§ **The problem**: Using the entries that follow, write out the line containing "How do I perform: Click the BAR1", the line containing "Viewport: 1382px width, 772px height.", and every line between them, exactly and nothing else.

(Stored data entries)
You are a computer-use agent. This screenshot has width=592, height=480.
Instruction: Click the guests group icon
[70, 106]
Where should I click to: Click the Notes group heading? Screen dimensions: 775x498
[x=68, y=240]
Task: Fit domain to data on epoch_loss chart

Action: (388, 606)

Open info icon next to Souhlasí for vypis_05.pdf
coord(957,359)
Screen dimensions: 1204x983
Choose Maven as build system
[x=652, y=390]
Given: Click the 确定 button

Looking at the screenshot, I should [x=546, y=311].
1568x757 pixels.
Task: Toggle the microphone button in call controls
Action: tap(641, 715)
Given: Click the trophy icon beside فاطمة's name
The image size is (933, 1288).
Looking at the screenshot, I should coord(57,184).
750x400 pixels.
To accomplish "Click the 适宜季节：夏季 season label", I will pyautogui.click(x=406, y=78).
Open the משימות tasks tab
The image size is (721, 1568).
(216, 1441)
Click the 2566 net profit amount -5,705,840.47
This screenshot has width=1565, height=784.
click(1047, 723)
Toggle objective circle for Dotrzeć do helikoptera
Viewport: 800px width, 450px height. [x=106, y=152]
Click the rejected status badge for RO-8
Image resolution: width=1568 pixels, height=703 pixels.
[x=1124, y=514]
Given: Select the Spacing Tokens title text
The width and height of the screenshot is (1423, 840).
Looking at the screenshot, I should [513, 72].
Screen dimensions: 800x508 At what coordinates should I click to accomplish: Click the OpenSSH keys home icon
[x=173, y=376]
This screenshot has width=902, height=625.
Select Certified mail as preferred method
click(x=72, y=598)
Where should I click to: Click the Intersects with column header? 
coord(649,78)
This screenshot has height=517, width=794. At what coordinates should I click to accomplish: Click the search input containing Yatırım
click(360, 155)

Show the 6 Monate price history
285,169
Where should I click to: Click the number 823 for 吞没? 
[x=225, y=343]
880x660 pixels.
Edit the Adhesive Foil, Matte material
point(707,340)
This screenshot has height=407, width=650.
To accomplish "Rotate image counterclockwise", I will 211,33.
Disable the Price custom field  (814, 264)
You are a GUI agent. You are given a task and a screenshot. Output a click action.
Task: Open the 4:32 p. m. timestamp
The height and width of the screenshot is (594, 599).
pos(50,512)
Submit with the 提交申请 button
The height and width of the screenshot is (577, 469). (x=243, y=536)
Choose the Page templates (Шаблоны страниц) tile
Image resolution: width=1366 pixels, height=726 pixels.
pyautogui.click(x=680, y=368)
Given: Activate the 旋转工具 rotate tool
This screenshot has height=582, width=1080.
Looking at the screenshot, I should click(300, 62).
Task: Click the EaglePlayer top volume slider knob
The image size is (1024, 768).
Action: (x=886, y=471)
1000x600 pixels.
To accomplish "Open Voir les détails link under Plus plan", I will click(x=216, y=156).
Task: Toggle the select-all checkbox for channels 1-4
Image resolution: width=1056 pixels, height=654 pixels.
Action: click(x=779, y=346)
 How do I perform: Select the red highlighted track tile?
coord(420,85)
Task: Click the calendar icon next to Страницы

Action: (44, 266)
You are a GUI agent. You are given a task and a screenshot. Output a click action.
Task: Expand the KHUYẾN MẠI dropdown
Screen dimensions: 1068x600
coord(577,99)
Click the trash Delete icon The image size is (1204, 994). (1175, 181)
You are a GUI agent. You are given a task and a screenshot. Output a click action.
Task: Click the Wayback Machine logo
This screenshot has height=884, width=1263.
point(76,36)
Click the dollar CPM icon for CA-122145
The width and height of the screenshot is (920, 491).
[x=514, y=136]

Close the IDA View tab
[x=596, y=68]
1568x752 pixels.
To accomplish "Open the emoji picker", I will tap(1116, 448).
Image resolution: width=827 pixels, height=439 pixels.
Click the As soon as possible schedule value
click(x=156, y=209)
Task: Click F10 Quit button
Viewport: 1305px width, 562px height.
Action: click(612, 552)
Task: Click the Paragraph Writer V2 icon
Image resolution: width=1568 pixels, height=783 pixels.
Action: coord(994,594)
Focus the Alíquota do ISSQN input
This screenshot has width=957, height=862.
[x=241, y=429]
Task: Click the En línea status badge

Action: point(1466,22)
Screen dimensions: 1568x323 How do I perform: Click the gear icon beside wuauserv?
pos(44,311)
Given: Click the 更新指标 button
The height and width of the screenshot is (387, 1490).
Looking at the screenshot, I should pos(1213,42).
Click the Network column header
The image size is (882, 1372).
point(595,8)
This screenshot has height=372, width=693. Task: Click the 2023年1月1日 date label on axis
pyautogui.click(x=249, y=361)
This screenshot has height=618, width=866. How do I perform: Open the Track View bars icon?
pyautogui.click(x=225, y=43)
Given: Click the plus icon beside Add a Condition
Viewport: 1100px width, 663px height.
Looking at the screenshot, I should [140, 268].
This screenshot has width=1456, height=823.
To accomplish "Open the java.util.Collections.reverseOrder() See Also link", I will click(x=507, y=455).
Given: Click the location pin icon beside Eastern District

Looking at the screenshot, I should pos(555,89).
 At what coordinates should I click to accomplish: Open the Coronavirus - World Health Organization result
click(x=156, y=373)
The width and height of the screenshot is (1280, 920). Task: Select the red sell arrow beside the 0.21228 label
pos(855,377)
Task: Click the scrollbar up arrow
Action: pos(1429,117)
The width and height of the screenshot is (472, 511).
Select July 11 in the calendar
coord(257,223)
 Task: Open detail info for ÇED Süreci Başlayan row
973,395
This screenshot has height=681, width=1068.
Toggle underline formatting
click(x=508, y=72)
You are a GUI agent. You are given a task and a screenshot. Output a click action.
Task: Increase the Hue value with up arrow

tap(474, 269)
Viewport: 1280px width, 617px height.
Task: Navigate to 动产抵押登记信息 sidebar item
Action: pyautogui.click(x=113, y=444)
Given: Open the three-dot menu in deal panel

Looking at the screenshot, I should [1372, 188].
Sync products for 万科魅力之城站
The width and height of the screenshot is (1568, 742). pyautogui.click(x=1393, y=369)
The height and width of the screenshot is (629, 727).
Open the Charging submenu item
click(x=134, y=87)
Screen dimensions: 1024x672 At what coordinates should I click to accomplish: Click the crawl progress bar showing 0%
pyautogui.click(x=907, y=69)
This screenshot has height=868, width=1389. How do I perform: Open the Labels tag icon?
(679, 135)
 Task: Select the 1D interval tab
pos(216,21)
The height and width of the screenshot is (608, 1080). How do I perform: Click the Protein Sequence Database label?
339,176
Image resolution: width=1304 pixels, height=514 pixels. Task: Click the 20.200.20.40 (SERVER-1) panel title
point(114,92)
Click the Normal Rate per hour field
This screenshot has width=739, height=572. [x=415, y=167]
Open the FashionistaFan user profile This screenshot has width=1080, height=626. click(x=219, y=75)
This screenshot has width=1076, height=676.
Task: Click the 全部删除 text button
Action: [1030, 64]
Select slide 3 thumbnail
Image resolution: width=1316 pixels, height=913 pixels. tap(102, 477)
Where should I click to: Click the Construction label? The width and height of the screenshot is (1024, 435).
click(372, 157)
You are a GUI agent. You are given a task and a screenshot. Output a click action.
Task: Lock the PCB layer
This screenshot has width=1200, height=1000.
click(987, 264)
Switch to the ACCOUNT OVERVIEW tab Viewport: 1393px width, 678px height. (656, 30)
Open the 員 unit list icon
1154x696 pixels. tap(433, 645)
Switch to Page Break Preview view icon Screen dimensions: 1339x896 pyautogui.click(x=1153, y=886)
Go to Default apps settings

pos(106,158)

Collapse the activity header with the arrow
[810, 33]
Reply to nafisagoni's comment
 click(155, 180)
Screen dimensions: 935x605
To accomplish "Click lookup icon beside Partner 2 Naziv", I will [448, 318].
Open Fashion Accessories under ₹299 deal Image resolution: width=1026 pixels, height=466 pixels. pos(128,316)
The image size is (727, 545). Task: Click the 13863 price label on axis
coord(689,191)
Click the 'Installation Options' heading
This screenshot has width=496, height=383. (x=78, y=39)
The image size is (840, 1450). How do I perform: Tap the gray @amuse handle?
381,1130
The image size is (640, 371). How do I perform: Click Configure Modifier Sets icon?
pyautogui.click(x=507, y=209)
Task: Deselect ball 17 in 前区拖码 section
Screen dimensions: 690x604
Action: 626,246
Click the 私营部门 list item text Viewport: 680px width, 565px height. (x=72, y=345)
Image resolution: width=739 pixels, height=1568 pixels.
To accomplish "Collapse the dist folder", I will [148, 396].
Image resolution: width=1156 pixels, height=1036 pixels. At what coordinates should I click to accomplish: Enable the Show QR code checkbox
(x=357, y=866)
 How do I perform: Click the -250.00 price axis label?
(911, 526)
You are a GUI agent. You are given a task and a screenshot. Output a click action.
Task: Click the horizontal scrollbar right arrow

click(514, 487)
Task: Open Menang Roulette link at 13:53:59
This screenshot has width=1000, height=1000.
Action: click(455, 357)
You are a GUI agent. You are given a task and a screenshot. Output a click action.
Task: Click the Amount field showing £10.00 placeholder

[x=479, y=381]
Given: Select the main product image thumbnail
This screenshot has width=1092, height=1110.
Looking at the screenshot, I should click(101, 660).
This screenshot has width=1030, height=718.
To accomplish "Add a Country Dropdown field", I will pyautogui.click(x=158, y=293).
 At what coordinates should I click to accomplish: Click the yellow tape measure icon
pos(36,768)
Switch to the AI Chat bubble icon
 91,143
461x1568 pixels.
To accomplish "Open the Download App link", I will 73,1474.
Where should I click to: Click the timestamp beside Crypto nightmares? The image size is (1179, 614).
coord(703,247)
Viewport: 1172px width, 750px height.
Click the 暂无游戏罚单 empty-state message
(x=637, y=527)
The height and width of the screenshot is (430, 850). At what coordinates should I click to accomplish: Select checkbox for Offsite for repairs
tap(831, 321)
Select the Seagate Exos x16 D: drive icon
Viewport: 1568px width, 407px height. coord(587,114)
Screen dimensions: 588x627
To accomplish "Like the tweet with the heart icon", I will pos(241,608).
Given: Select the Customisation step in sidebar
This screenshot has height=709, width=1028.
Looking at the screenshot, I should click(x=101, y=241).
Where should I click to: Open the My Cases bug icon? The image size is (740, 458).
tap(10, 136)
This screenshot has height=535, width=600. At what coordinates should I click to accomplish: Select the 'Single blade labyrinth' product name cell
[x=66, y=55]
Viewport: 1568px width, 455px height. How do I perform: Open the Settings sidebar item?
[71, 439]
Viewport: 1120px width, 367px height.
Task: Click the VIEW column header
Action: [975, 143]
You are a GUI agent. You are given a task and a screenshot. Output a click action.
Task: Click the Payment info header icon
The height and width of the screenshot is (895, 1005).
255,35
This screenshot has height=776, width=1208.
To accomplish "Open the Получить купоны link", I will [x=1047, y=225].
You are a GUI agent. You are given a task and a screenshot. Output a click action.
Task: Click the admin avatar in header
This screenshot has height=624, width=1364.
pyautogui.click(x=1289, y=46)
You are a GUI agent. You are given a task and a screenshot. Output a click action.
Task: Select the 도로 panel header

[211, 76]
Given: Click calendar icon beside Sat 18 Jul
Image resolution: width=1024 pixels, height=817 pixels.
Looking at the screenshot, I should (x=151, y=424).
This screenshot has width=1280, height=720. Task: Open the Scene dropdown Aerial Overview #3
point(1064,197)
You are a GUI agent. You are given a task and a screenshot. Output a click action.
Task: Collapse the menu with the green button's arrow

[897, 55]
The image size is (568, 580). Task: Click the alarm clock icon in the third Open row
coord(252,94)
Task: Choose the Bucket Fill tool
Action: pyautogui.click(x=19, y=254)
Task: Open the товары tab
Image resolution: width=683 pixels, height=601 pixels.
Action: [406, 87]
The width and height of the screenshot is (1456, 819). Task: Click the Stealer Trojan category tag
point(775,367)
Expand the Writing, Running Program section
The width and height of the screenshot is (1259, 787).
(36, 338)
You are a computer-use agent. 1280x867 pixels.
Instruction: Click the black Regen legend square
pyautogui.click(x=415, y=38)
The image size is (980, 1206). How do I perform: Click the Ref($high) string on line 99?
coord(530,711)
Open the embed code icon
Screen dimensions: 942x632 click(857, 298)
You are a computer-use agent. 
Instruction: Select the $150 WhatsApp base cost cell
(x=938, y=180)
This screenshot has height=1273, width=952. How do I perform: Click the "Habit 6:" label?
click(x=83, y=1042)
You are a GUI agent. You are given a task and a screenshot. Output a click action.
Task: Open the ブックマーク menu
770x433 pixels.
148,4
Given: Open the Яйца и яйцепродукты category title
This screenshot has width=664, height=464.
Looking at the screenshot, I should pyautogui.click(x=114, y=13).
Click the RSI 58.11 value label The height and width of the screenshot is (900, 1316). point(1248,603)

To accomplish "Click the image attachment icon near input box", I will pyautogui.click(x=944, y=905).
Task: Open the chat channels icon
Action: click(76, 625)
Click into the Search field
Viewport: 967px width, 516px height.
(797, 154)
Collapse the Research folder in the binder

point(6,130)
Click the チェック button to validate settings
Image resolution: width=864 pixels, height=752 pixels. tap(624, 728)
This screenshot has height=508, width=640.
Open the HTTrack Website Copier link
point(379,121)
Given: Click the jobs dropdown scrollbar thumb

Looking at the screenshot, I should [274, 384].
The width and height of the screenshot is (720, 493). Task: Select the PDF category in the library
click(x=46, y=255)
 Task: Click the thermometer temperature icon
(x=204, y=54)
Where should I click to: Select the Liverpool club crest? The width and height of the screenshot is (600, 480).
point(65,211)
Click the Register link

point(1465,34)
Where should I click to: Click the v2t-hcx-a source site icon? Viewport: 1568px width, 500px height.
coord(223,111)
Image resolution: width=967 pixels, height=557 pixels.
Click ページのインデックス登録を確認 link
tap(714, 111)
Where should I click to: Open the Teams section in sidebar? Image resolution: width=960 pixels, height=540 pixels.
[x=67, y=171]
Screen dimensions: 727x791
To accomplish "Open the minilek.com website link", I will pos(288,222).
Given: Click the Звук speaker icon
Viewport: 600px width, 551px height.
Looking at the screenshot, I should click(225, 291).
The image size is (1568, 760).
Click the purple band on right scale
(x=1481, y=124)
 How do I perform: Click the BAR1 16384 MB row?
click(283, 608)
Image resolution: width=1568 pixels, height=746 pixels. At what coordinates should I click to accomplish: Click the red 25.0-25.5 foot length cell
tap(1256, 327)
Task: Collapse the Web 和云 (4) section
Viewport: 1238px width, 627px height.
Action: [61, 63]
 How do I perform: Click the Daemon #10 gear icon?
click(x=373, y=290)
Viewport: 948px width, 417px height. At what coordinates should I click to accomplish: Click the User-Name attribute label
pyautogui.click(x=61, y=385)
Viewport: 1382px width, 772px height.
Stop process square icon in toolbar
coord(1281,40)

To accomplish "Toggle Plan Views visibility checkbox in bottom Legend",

§ **Result of this exercise**:
 How do I perform: Click the BAR1 16384 MB row?
click(283, 608)
Image resolution: width=1568 pixels, height=746 pixels. At what coordinates should I click to accomplish: Click the red 25.0-25.5 foot length cell
tap(1256, 327)
Task: Collapse the Web 和云 (4) section
Viewport: 1238px width, 627px height.
Action: [61, 63]
 How do I perform: Click the Daemon #10 gear icon?
click(x=373, y=290)
Viewport: 948px width, 417px height. At what coordinates should I click to accomplish: Click the User-Name attribute label
pyautogui.click(x=61, y=385)
Viewport: 1382px width, 772px height.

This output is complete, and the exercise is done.